> Extrait du document
════════════════════

Ce dimanche a provoqué un sursaut parmi les chrétiens du monde, qui se sont découverts proches des coptes, au-delà des distances héritées de l’histoire. Le pape François observe que les persécuteurs, avant de les tuer, ne demandent pas aux chrétiens, quelle est leur confession. Les divisions entre les Eglises et la célébration de Pâques à des jours distincts (sauf cette année en raison d’une coïncidence des calendriers liturgiques) apparaissent dès lors sans fondement. Sans doute y aura-t-il, après cette Semaine sainte, un nouvel élan dans les Eglises pour faire toujours coïncider la date de Pâques. L’œcuménisme du sang ravive la passion œcuménique, qui s’est quelque peu lassée et éteinte dans la diplomatie entre les Eglises et dans le culte de l’identité.
La Semaine sainte a été chargée de tensions, même lors des fêtes de Pâques, comme on le voit dans une Rome sous forte surveillance. En Europe, après les attentats terroristes, le climat est peu serein. La semaine prochaine, les élections françaises diront la consistance électorale des positions antieuropéennes et antimusulmanes de Marine Le Pen, qui se déclare à présent « extrêmement catholique », mais « très opposée » à l’Eglise et au pape sur les migrants. Le Pen dit ce que pensent différents catholiques européens, surtout à l’est. Comment défendre l’identité européenne des attaques et de la présence massive de personnes étrangères à notre héritage historique ?

════════════════════

> Consigne
Pouvez-vous recopier l’extrait sur l’œcuménisme de « Ce dimanche a » à « culte de l’identité. » en changeant « sursaut » en « réveil » ?

> Données extraites d’une collection
════════════════════

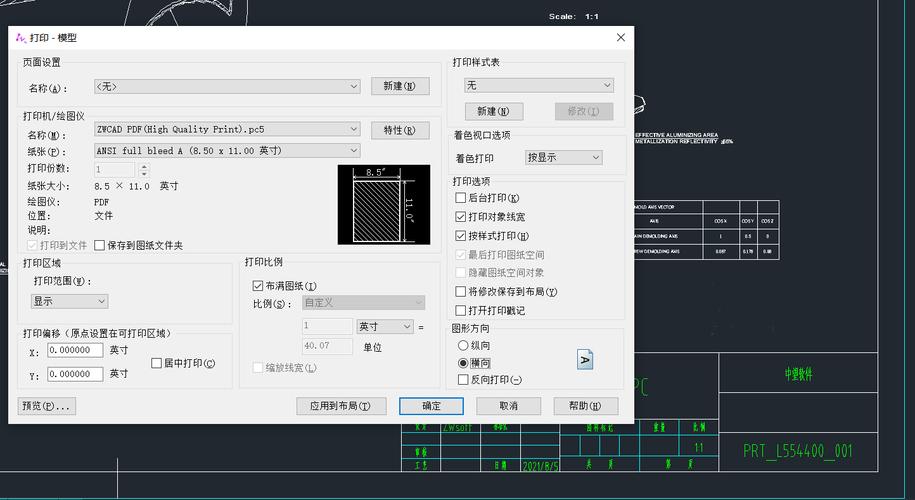Viewport: 915px width, 500px height.
Task: Expand the ANSI full bleed A paper dropdown
Action: [226, 151]
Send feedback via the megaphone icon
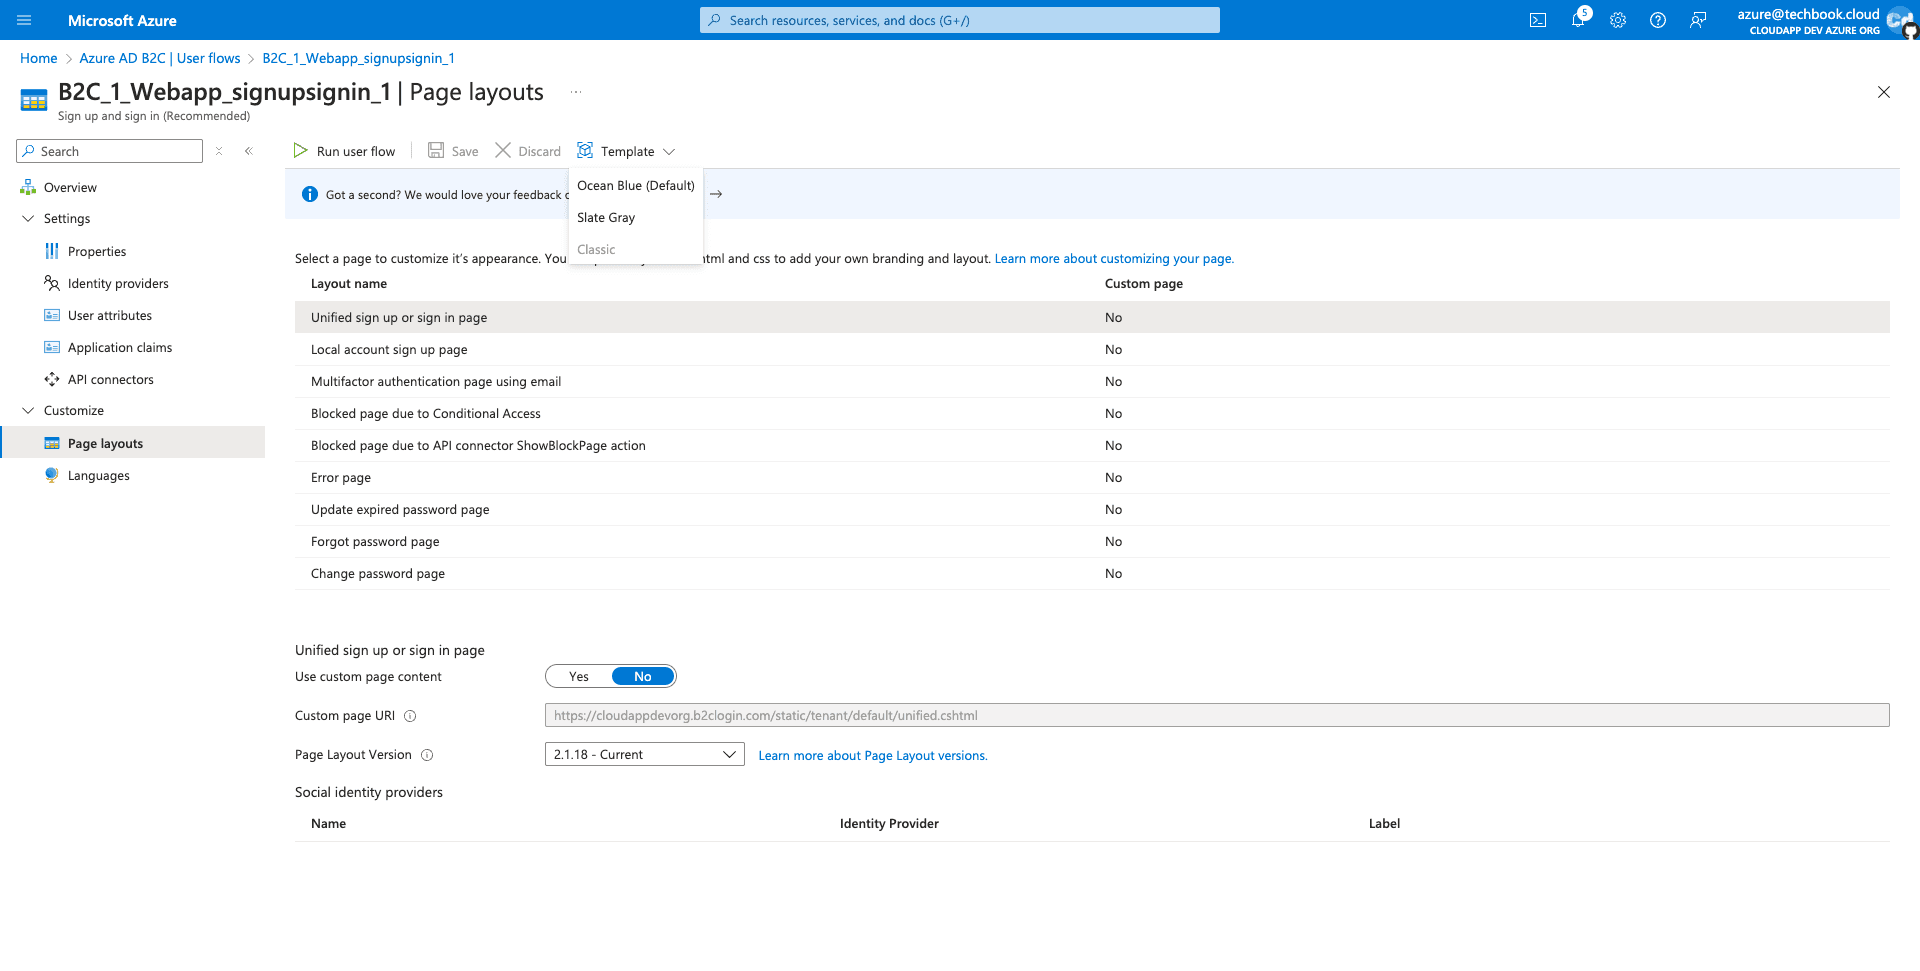The image size is (1920, 971). click(1698, 20)
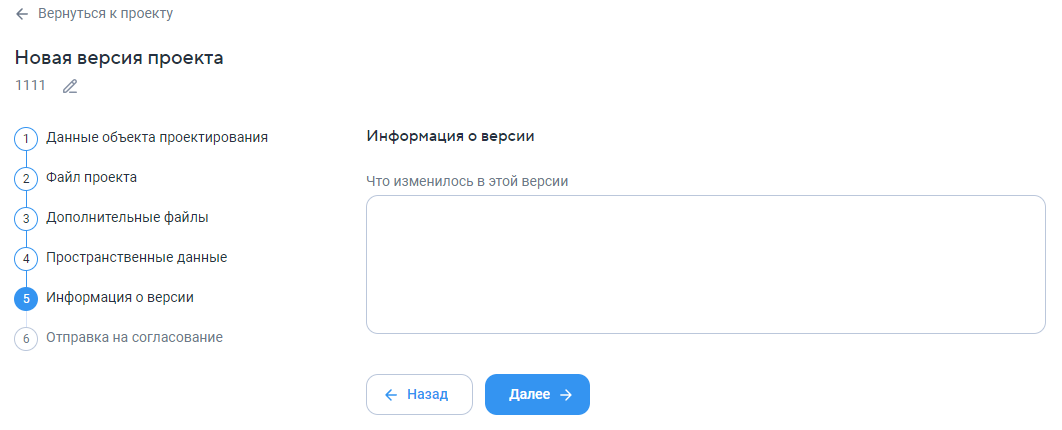Open Дополнительные файлы step
This screenshot has width=1062, height=430.
click(127, 217)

════════════════════

> Résultat final
Ce dimanche a provoqué un réveil parmi les chrétiens du monde, qui se sont découverts proches des coptes, au-delà des distances héritées de l’histoire. Le pape François observe que les persécuteurs, avant de les tuer, ne demandent pas aux chrétiens, quelle est leur confession. Les divisions entre les Eglises et la célébration de Pâques à des jours distincts (sauf cette année en raison d’une coïncidence des calendriers liturgiques) apparaissent dès lors sans fondement. Sans doute y aura-t-il, après cette Semaine sainte, un nouvel élan dans les Eglises pour faire toujours coïncider la date de Pâques. L’œcuménisme du sang ravive la passion œcuménique, qui s’est quelque peu lassée et éteinte dans la diplomatie entre les Eglises et dans le culte de l’identité.